Ben tam ikisinin arasında bir sezona gireceğiz umuduyla yaşarken, hem biçim hem de ekonomik anlamda farklı ölçeklerde seyir alan bir sezonun ortasına düştük. Bir kere 13 queen’li format geri dönmüş. Hatta – SPOILERLAR BAŞLIYOR! – önümüzdeki hafta gizemli 14. queen de listeye eklenecek. Eğer kimin geleceğinden haberiniz yoksa, sizi şu tweetle yeşillendireyim, belki kavrarsınız:
A 14th contestant?! OMG! Like, who could it be? I hope she has Charisma Uniqueness Charisma Uniqueness.
— Darienne Lake (@dariennelake) March 25, 2017
Kapisch? Prömiyer muamelesi gören dokuzuncu sezonun ilk bölümü uzun bir “Meet the Queens” videosu gibiydi. RuPaul her sene sadık izleyicisini özel bir sürprizle ödüllendirmeyi seviyor. Yapımcılarla kafa kafaya verip bu sefer herkesi iyi tanıyabilelim diye ilk bölümde kimseyi göndermemeye karar vermişler. Ve hatta bölümün yarısından fazlasını (+ kamera arkasını gösteren Untucked bölümünü) konuk jürilik yapan Lady Gaga’ya adamışlar. LGBTQ bireyleri için mühim vazifeler görmüş bir ikon Gaga ve heteroseksüel bir kadın olmasına rağmen esasında yaptığı görsel sanat drag’in tam karşılığı. O yüzden simasını RPDR evreninde görmek hoş bir tebessüm yaratıyor. Yeni yarışmacılardan Eureka’nın tepkisi, Alexis Michelle’in (sanırım?) “Yes Gaga!” çığlıkları ve Untucked’da Gaga’nın birebir tüm queenlerle ilgili notlar alıp büyük bir özenle onları paylaşması ilgi çekiciydi.
Artık tüm sezonları yalayıp yutmuş, yarışmadan aşırı esinlenip Oscar Boy’daki reality şov Yan Odadan Filmler’i de RPDR sevdamı göstermek üzere kullanan bir izleyici olarak ilk bölümden belli beklentilerim vardı. Mesela çalışma odasına girişler! Bu sezon çoğunluğun zihinlerimize kazınacak giriş cümlesi olmaması nedendi mesela? Nina’nın uzun drag ismiyle yaptığı dans, Sasha Velour’un olağanüstü çığlığı, Shea Couleé’nin dişlerini göstere göstere “I didn’t come to play, I came to slay.” tümcesi haricinde tamamı silik. Belki Aja’nın adı da anılabilir, ama oturmamış makyajıyla, gereksiz özgüveniyle, burnundaki küpeyle ve konuşma tarzıyla büyük sıkıntılarım var.
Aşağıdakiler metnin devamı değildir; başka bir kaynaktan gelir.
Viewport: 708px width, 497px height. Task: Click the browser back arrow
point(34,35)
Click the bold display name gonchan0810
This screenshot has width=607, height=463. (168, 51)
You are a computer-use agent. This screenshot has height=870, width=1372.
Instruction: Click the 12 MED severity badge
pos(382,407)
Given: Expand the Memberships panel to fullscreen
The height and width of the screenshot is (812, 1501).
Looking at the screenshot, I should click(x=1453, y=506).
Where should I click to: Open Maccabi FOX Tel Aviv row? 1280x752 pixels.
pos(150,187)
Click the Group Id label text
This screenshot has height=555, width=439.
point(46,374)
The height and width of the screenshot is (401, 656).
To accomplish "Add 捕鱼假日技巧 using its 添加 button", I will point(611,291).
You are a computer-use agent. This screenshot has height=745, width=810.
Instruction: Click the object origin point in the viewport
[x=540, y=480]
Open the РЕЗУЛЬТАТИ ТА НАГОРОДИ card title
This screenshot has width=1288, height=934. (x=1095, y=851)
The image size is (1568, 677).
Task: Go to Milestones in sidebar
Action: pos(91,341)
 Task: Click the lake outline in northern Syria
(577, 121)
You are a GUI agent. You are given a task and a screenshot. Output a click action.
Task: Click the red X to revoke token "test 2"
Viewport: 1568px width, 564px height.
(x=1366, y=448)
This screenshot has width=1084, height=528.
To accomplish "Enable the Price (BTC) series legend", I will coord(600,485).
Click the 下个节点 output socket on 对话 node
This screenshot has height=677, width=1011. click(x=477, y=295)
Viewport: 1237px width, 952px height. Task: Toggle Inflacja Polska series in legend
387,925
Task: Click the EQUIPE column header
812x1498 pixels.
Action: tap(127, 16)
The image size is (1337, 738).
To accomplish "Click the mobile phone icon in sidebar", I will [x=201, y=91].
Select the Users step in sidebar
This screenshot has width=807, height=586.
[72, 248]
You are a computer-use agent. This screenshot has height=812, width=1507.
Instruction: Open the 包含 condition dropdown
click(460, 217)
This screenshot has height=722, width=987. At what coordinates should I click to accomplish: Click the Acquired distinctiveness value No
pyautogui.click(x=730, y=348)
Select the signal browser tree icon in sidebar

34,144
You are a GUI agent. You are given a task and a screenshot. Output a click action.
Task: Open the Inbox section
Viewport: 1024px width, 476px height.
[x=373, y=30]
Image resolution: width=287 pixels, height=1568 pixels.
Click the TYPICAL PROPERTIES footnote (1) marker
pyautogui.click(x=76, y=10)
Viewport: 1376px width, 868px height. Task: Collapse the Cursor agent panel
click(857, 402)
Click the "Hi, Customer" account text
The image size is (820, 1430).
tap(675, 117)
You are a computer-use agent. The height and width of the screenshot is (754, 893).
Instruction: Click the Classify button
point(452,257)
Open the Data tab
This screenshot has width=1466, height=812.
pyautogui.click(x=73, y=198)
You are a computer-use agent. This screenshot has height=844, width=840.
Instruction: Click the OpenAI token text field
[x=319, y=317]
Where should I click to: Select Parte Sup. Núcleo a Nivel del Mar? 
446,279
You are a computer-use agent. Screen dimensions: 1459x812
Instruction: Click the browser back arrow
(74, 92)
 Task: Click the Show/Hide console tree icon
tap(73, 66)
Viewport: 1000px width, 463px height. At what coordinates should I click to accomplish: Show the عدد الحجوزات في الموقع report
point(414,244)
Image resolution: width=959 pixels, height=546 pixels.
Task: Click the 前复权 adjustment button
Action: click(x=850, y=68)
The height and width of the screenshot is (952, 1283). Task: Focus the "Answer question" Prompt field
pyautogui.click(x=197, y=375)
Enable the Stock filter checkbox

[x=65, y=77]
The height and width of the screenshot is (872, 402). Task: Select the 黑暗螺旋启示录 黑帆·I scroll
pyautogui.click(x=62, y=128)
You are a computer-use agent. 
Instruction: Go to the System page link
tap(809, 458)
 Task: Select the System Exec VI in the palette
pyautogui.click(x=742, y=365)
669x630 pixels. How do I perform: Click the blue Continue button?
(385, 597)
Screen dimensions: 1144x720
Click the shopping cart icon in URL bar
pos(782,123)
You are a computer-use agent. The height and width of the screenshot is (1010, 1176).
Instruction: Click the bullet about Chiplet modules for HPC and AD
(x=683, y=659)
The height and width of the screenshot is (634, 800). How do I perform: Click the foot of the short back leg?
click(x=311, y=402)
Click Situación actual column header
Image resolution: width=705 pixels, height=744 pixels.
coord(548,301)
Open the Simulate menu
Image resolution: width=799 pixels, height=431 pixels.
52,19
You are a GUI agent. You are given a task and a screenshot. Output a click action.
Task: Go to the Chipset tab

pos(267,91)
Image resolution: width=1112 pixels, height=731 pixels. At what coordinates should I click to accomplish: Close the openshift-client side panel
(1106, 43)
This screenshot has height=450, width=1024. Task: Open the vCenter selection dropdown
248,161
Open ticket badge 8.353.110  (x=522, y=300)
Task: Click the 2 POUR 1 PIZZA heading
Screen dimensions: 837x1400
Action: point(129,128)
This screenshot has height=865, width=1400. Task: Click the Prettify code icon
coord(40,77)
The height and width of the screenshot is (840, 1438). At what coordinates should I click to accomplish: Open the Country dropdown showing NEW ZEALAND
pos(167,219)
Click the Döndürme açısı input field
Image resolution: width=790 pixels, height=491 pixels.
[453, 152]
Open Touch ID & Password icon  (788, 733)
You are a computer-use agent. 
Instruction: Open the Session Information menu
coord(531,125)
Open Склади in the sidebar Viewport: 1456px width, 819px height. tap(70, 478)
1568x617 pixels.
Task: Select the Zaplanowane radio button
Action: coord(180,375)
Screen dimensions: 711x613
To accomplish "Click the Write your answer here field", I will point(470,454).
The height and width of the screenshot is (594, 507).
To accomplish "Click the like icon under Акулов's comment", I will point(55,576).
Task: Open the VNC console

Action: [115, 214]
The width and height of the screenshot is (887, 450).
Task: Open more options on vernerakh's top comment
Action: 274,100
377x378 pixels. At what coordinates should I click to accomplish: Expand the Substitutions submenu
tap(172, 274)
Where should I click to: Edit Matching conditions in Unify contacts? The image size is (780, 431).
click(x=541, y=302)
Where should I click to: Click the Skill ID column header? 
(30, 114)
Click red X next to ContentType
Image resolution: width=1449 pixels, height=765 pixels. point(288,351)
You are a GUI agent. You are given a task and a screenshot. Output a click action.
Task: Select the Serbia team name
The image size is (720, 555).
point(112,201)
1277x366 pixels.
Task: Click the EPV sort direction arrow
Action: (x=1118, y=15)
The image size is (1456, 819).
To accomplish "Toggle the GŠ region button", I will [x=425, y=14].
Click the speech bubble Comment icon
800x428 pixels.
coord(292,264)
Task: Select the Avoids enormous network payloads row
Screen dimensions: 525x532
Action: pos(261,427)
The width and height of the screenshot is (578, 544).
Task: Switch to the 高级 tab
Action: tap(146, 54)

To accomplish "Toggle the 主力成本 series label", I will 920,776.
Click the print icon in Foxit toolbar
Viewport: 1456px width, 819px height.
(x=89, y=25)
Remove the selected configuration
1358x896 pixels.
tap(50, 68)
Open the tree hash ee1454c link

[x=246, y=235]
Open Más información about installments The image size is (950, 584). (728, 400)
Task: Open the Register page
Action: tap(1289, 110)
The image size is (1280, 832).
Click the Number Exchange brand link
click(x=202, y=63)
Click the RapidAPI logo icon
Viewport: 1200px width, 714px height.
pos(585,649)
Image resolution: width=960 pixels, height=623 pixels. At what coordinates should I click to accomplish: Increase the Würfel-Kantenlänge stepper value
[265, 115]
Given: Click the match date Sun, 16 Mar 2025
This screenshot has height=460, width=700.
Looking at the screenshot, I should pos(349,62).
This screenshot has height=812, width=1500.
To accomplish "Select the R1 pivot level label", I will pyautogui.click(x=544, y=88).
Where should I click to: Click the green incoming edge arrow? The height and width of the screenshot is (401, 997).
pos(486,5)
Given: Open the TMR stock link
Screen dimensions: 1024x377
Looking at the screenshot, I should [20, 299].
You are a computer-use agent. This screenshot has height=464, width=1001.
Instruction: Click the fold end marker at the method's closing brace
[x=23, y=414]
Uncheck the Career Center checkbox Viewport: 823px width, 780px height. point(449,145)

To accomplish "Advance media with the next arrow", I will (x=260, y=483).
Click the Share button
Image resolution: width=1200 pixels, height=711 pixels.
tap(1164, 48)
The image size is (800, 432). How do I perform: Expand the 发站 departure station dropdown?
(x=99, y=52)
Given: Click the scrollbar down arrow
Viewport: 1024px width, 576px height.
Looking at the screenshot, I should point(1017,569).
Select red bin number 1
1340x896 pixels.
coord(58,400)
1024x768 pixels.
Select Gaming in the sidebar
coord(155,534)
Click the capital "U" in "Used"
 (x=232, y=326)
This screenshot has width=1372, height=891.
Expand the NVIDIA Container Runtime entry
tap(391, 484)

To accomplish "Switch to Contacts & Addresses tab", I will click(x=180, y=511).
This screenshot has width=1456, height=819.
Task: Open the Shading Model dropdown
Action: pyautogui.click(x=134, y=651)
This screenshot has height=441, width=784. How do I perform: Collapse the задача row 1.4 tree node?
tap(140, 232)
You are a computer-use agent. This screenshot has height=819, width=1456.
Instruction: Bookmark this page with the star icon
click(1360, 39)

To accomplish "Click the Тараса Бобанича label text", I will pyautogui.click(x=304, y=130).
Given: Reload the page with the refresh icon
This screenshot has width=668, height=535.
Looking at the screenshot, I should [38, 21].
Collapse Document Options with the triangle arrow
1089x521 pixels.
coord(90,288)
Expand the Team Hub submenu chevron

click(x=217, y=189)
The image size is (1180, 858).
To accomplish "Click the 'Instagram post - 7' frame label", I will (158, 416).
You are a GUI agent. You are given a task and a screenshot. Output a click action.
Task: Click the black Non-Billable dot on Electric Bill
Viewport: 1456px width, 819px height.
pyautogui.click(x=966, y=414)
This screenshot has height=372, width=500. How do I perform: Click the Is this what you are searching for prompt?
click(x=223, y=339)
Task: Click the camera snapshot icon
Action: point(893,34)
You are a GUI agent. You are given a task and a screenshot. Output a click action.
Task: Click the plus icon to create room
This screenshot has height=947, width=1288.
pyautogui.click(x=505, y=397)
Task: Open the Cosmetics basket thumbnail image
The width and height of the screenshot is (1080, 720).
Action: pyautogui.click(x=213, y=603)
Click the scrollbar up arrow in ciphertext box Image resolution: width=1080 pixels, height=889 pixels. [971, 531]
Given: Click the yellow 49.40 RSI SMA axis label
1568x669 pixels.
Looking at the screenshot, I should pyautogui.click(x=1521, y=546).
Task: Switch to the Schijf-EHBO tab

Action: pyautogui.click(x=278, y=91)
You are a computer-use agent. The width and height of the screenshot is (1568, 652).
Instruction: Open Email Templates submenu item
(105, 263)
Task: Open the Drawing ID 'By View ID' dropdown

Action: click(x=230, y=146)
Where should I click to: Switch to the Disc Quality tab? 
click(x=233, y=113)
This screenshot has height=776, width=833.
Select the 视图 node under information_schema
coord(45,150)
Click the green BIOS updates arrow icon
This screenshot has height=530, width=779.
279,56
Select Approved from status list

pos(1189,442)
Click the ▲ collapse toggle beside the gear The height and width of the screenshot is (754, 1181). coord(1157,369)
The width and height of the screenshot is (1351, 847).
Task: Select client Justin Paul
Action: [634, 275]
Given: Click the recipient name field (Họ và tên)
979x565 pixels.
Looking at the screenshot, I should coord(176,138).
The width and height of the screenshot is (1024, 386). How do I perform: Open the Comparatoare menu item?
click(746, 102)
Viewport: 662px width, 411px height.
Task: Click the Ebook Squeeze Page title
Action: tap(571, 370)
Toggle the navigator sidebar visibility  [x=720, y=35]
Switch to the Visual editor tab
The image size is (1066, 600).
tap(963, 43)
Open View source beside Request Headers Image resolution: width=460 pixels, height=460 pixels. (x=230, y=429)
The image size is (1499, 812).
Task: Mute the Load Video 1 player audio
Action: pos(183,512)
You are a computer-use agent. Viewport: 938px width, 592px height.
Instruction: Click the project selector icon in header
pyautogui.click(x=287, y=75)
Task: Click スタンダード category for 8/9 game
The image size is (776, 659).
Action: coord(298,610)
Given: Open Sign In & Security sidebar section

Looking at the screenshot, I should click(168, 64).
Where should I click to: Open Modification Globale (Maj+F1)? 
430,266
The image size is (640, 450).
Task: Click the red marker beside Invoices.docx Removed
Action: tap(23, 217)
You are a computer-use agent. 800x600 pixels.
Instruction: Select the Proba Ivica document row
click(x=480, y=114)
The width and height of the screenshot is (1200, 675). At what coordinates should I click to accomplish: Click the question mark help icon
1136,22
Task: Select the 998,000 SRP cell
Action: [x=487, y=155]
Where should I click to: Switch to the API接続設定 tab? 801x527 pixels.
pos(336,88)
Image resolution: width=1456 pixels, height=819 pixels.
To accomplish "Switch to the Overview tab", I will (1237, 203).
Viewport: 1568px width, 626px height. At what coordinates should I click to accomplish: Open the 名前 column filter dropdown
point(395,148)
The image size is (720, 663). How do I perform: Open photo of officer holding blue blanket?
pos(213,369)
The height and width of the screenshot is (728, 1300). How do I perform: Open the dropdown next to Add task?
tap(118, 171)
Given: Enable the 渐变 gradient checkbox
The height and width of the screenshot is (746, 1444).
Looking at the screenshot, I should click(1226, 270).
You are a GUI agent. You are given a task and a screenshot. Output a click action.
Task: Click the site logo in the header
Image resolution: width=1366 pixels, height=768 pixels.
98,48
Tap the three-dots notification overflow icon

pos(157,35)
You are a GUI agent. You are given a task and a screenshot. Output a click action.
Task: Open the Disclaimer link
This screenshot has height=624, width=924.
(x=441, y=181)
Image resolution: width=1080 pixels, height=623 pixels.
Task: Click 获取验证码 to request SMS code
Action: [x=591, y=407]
Açılıştan sonra ilk mücadelede bir fotoğraf çekimi göreceğimizi düşünmüştük. O heves de kursağımızda kaldı. Gaga’nın varlığını bahane ederek queenlerden memleketlerini teslim edecek bir kıyafet ve Lady Gaga’nın kariyerinden bir başka elbise ile iki kez podyuma çıkmaları istendi. Adını Miss Charisma, Uniqueness, Nerve & Talent koydukları yarışmada Top 3 arasına tabii ki de evvelden tanışan Eureka ile Trinity Taylor’ın anlatısına uygun bir queen yerleştirildi. Meğer Eureka’nın çok istediği bir yarışmada Trinity Taylor birinci gelmiş. Ginger Minj’in iyi parlatılmamış versiyonu Eureka hanımefendi de diyor ki “Tek istediğim Trinity’e karşı bir pageant kazanmak”. Bunu duyan RPDR yapımcıları durur mu? Güneyli kılığı göz kanatan Eureka’yı zorla ilk üçe kondurmuşlar ki ilerleyen safhalarda bu rekabetin sütü birkaç kez daha sağılabilsin.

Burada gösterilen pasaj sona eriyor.